* _TASK OBJECTIVE_:
Go through the entries, filter for the word "named", and copy every line that has it.

● ● ● ● ●

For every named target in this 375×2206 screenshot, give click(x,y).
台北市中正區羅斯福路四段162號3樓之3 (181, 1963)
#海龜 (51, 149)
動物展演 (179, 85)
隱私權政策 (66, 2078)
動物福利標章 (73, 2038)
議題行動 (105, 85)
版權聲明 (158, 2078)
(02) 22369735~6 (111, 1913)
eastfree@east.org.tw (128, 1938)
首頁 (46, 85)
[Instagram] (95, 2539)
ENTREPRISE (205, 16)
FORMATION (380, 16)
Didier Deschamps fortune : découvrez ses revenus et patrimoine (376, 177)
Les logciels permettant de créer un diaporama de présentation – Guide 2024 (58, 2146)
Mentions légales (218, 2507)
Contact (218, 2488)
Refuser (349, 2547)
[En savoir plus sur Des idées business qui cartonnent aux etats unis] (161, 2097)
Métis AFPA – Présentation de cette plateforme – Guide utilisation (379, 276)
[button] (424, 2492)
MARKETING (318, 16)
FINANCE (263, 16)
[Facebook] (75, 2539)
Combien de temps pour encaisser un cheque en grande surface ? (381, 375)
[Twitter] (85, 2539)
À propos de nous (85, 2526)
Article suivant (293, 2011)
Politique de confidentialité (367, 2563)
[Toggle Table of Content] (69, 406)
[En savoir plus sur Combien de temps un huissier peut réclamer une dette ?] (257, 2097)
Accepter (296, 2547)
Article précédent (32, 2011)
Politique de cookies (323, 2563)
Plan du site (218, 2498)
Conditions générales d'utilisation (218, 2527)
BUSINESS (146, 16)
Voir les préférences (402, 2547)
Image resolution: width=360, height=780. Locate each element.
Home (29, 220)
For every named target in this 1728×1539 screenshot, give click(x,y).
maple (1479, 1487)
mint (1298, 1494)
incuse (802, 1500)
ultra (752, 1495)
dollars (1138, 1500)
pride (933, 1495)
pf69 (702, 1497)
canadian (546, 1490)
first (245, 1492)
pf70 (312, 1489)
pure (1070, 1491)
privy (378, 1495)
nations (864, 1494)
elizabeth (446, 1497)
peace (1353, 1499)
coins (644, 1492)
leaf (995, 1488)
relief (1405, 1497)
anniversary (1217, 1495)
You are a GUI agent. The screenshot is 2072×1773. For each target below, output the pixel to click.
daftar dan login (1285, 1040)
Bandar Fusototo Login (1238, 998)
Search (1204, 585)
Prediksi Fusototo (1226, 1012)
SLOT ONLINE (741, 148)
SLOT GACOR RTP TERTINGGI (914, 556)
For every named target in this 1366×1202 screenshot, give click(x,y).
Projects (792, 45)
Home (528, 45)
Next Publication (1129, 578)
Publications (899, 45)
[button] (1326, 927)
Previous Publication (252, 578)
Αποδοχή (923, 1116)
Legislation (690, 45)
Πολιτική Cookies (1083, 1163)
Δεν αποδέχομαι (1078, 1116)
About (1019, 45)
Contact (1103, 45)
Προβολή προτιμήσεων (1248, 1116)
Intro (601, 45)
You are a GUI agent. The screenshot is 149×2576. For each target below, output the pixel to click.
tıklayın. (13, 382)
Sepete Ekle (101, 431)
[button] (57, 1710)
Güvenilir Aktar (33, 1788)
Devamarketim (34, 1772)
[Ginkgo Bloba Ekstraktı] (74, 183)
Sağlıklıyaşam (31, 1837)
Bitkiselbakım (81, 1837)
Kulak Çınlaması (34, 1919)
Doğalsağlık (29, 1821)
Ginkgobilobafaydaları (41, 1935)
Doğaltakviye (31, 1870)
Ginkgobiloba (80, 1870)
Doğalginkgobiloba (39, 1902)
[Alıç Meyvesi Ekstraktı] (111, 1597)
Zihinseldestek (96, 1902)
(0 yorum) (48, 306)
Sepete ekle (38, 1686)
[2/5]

● ● ● ● ●

* _SOLUTION FOR THIS PROBLEM_:
For every named target in this 375×2206 screenshot, give click(x,y).
For every named target in this 1728×1539 screenshot, give click(x,y).
For every named target in this 1366×1202 screenshot, give click(x,y).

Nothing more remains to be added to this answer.